■ Text excerpt
Stern said that, unlike last year in Orlando, Sacramento’s mayor Kevin Johnson, a former NBA All-Star, did not meet with league executives in any attempt to broker a deal. Johnson, who did meet with interested media after Stern’s news conference, still is working up a counter-offer to keep the Kings.
“And then the owners are going to have to deal with it,” Stern said. “This is a good time to be a commissioner and not an owner.”
A glimpse of Stern’s famous protectiveness of all things NBA flashed in a later question about Seattle’s possible return as a league market, given the Sonics’ sale and move to Oklahoma City in 2008.
Asked if he regretted the way the NBA left Seattle, he said: “But I seem to remember, and you can correct me if I’m wrong, that there was a $300 million‑plus subsidy for the Mariners, and a $300 million‑plus subsidy for the Seahawks. … There was a legislation which precluded that for the Sonics, and [Washington Speaker of the State House Frank] Chopp said that we should take the money from our players. Is there anything that I’m missing there?”
As usual, beside the occasional Borscht Belt routines, Stern and Silver addressed a gamut of topics:
- The league had no comment on the National Basketball Players Association vote Saturday to terminate executive director Billy Hunter after 17 years of service. “We await notification from the union as to who we should be dealing with,” Stern said.

■ Records shown
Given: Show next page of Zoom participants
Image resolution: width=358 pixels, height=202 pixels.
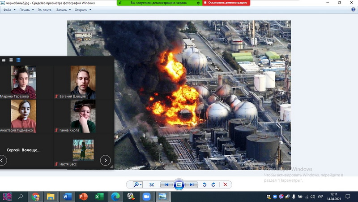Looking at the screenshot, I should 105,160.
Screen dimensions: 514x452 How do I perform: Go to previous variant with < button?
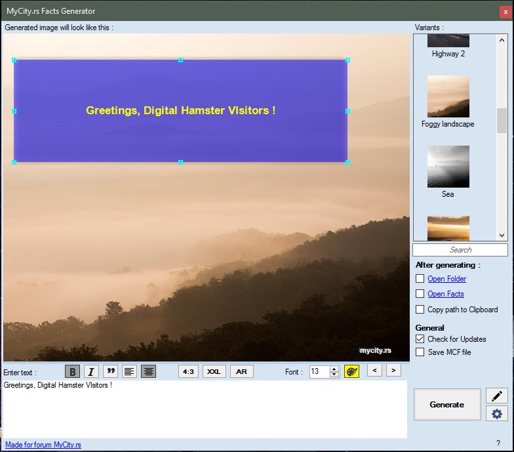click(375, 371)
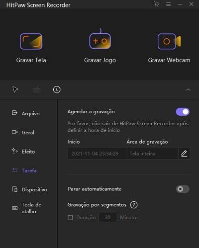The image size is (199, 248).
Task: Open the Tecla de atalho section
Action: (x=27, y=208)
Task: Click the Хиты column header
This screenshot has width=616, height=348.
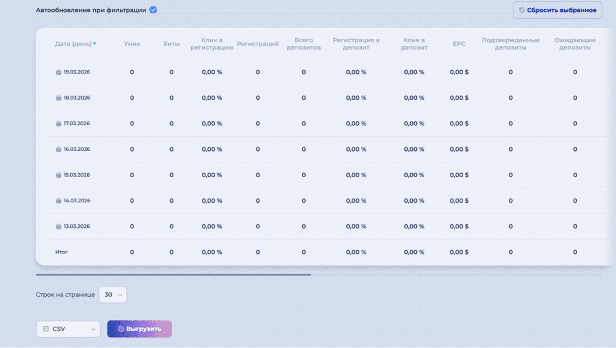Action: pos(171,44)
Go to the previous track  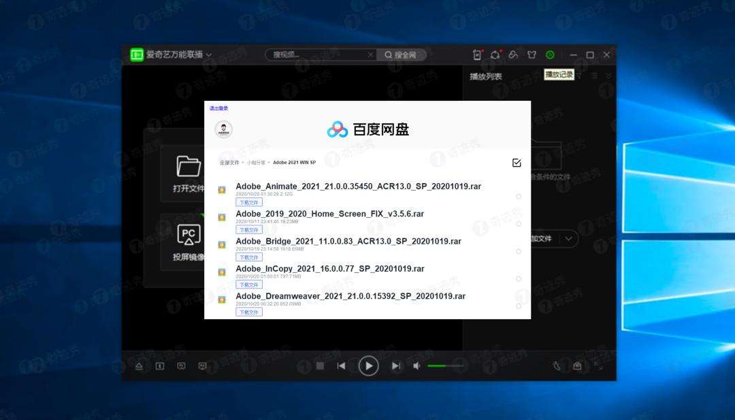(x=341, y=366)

■ Tasks to complete
(1) Rewrite the paragraph of the news conference excerpt above that begins "Stern said that, unlike last year in Orlando" as a short bulleted list, keeping its main facts.
(2) From the news conference excerpt above, write out the stretch from "A glimpse of" through "City in 2008." word for word.

■ Numbered responses
(1)
- Stern said that Sacramento's mayor, Kevin Johnson, a former NBA All-Star, did not meet with league executives to try to broker a deal, unlike last year in Orlando.
- Johnson met with interested media after Stern's news conference.
- Johnson is still working up a counter-offer to keep the Kings.

(2)
A glimpse of Stern’s famous protectiveness of all things NBA flashed in a later question about Seattle’s possible return as a league market, given the Sonics’ sale and move to Oklahoma City in 2008.